Uluslararası Af Örgütü, tarihinde ilk kez ABD’de içerisinde yaşanan protestoları incelemek üzere Ferguson’a 13 kişilik bir gözlem heyeti gönderdi.
Pew Araştırma Merkezi tarafından Brown’ın ölümüne ilişkin tepkileri ölçmek üzere yapılan ulusal anketin sonuçları, siyah ve beyaz ırktan bireylerin konuya ilişkin görüşlerinde keskin farklar bulunduğunu ortaya koydu.
Anket sonuçlarına göre, Brown’ın ırkçılık nedeniyle öldürüldüğüne inanan siyahilerin oranı, bu görüşe katılan beyazlardan iki kat fazla.

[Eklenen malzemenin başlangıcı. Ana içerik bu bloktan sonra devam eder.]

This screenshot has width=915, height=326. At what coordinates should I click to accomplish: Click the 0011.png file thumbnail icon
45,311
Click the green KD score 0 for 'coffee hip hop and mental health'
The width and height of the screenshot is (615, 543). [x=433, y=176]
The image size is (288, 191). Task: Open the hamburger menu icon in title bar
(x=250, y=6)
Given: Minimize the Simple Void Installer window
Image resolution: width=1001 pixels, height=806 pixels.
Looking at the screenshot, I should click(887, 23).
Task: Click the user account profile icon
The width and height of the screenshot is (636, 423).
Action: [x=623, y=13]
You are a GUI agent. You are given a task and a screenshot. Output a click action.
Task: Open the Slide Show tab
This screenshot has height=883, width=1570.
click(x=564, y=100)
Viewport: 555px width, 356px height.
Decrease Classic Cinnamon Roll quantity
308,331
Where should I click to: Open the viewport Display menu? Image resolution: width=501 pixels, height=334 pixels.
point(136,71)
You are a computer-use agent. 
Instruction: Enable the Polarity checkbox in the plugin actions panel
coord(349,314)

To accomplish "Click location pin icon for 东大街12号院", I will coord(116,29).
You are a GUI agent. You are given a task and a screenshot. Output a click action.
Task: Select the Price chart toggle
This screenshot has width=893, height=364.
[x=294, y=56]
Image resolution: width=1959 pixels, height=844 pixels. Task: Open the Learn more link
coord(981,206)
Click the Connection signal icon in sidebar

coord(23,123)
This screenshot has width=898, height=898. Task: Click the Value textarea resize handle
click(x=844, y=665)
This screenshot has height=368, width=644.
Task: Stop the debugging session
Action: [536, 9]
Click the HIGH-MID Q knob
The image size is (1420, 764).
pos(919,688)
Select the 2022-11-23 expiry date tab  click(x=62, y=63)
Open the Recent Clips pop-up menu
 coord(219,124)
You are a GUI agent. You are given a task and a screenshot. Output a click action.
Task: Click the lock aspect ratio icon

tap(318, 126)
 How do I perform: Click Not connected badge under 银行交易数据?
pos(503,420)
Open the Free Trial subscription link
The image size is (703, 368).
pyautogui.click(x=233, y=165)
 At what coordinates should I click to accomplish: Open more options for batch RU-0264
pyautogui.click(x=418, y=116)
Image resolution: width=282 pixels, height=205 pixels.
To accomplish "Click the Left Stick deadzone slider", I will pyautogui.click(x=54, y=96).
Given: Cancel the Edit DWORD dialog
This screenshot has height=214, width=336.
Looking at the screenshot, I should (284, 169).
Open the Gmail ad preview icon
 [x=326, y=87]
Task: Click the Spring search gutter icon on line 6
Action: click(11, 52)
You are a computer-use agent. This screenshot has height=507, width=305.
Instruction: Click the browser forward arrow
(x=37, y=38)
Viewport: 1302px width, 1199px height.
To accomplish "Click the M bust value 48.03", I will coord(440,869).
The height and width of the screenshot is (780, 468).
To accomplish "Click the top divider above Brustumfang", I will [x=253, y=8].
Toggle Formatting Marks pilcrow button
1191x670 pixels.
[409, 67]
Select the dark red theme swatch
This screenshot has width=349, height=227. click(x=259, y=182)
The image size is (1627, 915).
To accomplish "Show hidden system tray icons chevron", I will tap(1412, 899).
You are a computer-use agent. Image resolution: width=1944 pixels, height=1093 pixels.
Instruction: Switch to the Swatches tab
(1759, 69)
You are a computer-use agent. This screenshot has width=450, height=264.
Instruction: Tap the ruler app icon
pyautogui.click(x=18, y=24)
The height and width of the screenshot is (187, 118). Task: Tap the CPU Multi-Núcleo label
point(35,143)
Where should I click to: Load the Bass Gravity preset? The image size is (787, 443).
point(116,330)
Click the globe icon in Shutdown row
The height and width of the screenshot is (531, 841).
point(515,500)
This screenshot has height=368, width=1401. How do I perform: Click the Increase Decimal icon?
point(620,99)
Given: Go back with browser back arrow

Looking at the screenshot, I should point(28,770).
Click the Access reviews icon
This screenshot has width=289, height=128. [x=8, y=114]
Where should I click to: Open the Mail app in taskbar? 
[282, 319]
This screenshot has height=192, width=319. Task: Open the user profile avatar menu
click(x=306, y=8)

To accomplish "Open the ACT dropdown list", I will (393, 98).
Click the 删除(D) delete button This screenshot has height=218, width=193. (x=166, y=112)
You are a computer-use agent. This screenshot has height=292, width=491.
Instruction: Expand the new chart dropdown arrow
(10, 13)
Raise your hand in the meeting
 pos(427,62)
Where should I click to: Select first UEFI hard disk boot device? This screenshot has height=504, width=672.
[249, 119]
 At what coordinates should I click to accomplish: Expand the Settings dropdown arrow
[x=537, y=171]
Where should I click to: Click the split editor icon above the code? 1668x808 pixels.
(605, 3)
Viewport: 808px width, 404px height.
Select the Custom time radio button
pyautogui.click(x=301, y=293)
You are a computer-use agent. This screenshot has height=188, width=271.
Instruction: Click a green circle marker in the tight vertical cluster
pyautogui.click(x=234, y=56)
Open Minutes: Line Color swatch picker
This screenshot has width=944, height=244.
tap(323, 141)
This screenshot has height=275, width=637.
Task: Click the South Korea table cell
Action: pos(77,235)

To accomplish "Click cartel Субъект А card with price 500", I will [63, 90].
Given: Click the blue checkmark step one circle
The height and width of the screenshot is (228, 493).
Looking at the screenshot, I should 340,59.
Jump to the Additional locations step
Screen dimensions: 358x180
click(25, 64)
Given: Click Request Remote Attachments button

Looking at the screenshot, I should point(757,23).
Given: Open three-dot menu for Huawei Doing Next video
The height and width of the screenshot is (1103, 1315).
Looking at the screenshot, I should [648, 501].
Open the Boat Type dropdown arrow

ABD’de Afrikalı Amerikalılar ile beyaz Amerikalılar, sadece olaylara bakış açısı bakımından değil, ekonomik şartlar konusunda da birbirinden ayrılıyorlar. Örneğin, ABD Çalışma Bakanlığı’nın temmuz ayı işsizlik verilerine göre, siyahilerin işsizlik oranı yüzde 11,4’ken, beyazlar arasındaki işsizlik oranı bunun yarısından daha da az, yüzde 5,3 civarında. Bunun yanında, siyahilerin yoğun olarak yaşadığı yerler ekonomik olarak en geri kalmış bölgelerde kalıyor. Ülkede siyahilerin günlük yaşamda da zaman zaman ayrımcılık hissi uyandıran muamelelere maruz kaldığı biliniyor.